I hardly find any reason to use the old comma-join and you might never achieve your desired result if you stick to it. Try this query:
SELECT r.roomno,
MAX(r.seatNum)-SUM(CASE WHEN p.roomno IS NULL THEN 0 WHEN p.roomno IS NOT NULL AND p.TimeLeave IS NOT NULL THEN 0 ELSE 1 END) AS AvailableSeatNum,
SUM(CASE WHEN p.roomno IS NULL THEN 0 WHEN p.roomno IS NOT NULL AND p.TimeLeave IS NOT NULL THEN 0 ELSE 1 END) AS NotAvailable
FROM room AS r
LEFT JOIN people AS p
ON r.roomNo=p.roomNo
GROUP BY r.roomno;
My mind is actually not in excellent shape right now so this is what I can come up. I'll attempt to break it down and explain to you one by one but I may miss a thing or two to mention. Anyways:
- Change from comma-join to use
JOIN; and in this particular problem, use LEFT JOIN. I'm talking about your query part here .. FROM room,people ...
- Assign aliases to your table
.. room AS r .... These are just for readability purposes and especially useful for long table names.

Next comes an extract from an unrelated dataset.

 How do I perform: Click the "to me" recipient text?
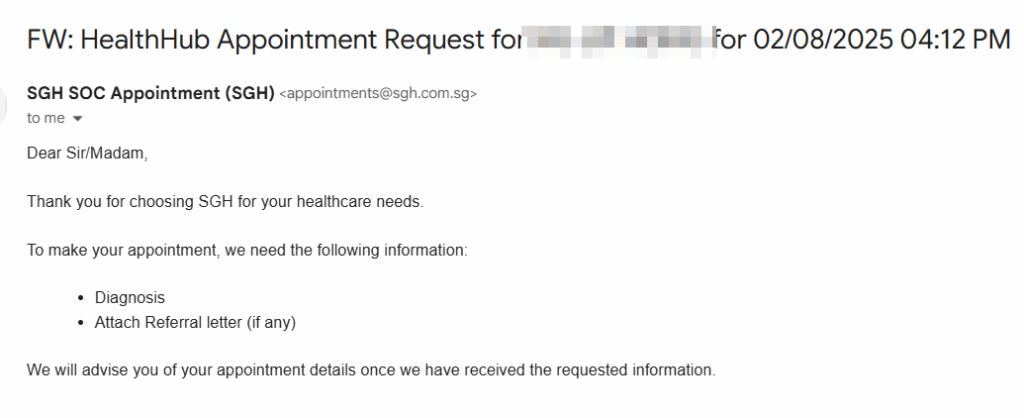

Once you've assign and alias, you can use it throughout the query. Just don't use duplicate aliases.
- According to your example data, it seems like the value for
seatNum is fixed so I used MAX() to cater sql_mode=only_full_group_by. There are other methods too like ANY_VALUE() but I'll just use MAX() for this example. However, I assume that you're sql_mode=only_full_group_by is turned off but if it's not, consider these methods.

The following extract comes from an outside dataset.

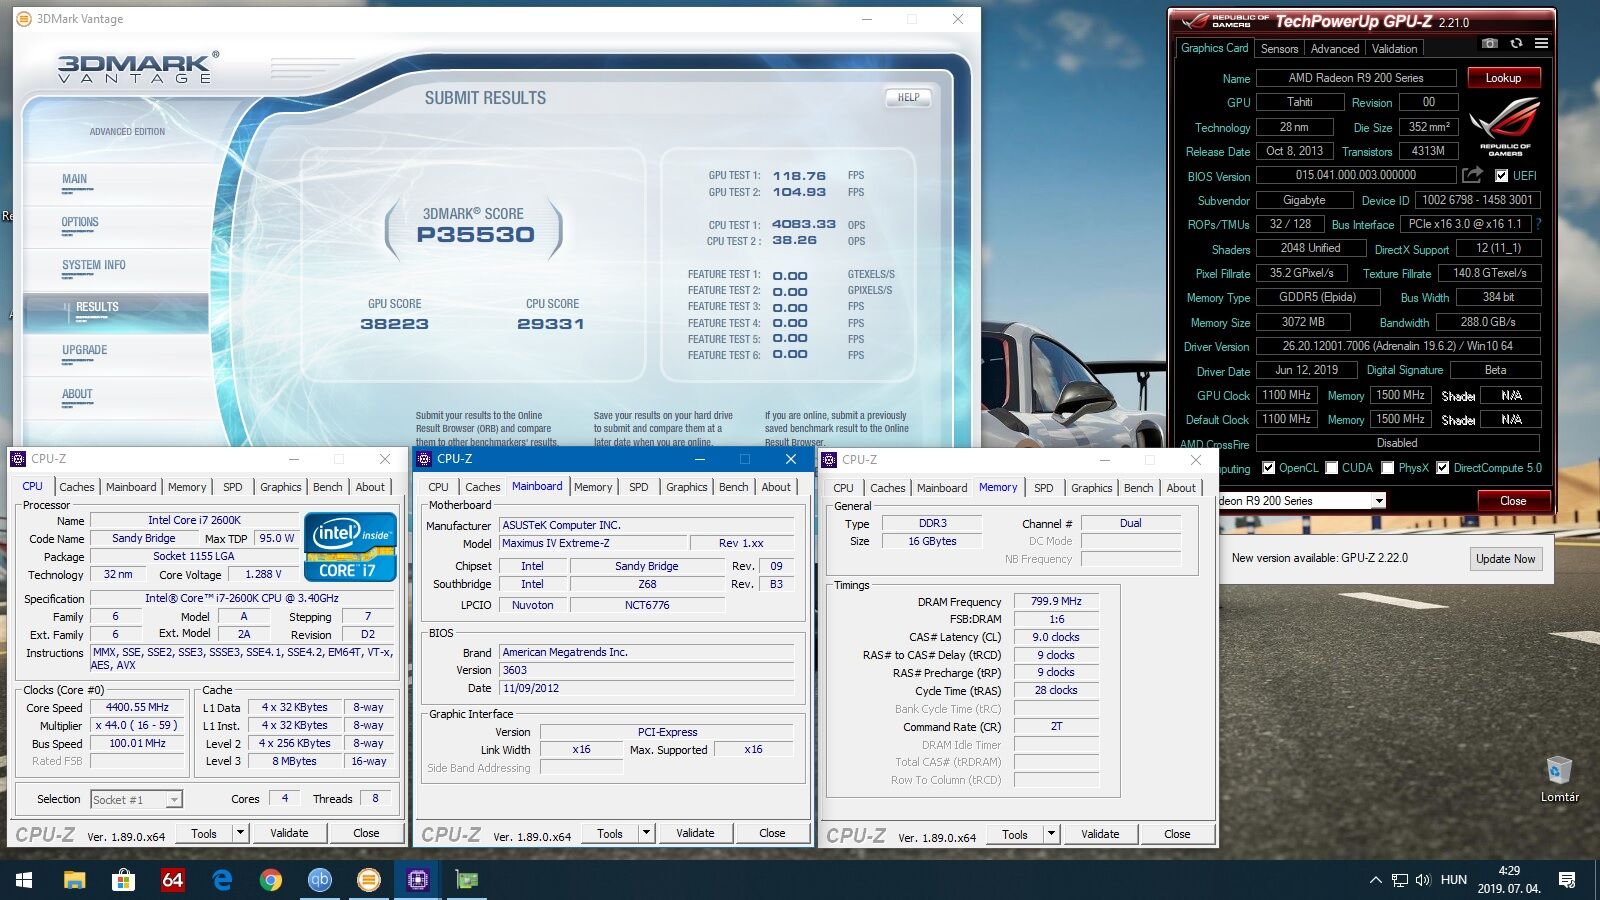The image size is (1600, 900).
Task: Open the Socket #1 selection dropdown
Action: [174, 799]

In the SELECT, I've made a bunch of CASE expression condition to get the calculation according to your desired result. I attempt to make it work without using sub-query but I personally would prefer to use a sub-query at least; it's easier for me to read. What I mean is:
SELECT rp.roomno,
MAX(rp.seatnum)-SUM(rp.cval) AS AvailableSeatNum,
SUM(rp.cval) AS NotAvailable
FROM
(SELECT r.roomno, r.seatNum, p.id, p.TimeLeave,
CASE WHEN p.roomno IS NULL THEN 0
WHEN p.roomno IS NOT NULL AND p.TimeLeave IS NOT NULL THEN 0
ELSE 1 END AS cval
FROM room AS r
LEFT JOIN people AS p
ON r.roomNo=p.roomNo) rp
GROUP BY rp.roomno;
With a sub-query, I only need to do CASE expression once and then later just refer to it on the outer query. Let's focus on the CASE:
CASE WHEN p.id IS NULL THEN 0
WHEN p.id IS NOT NULL AND p.TimeLeave IS NOT NULL THEN 0
ELSE 1 END AS cval
WHEN p.roomno IS NULL THEN 0 is checking the result of LEFT JOIN between room and people table. Since, people table don't have roomno=3, it will return p.roomno as NULL, hence CASE will change that to 0.
WHEN p.roomno IS NOT NULL AND p.TimeLeave IS NOT NULL THEN 0 checks if the LEFT JOIN have matches of roomno for both table, it will return value for p.roomno and if p.TimeLeave have value instead of NULL, means it's occupied.
and ELSE 1 is just telling that if any of the condition above is not met, return 1. With the values returned between 0 and 1, you'll just have to do SUM() instead of COUNT() at the outer query (since COUNT() will count how many rows).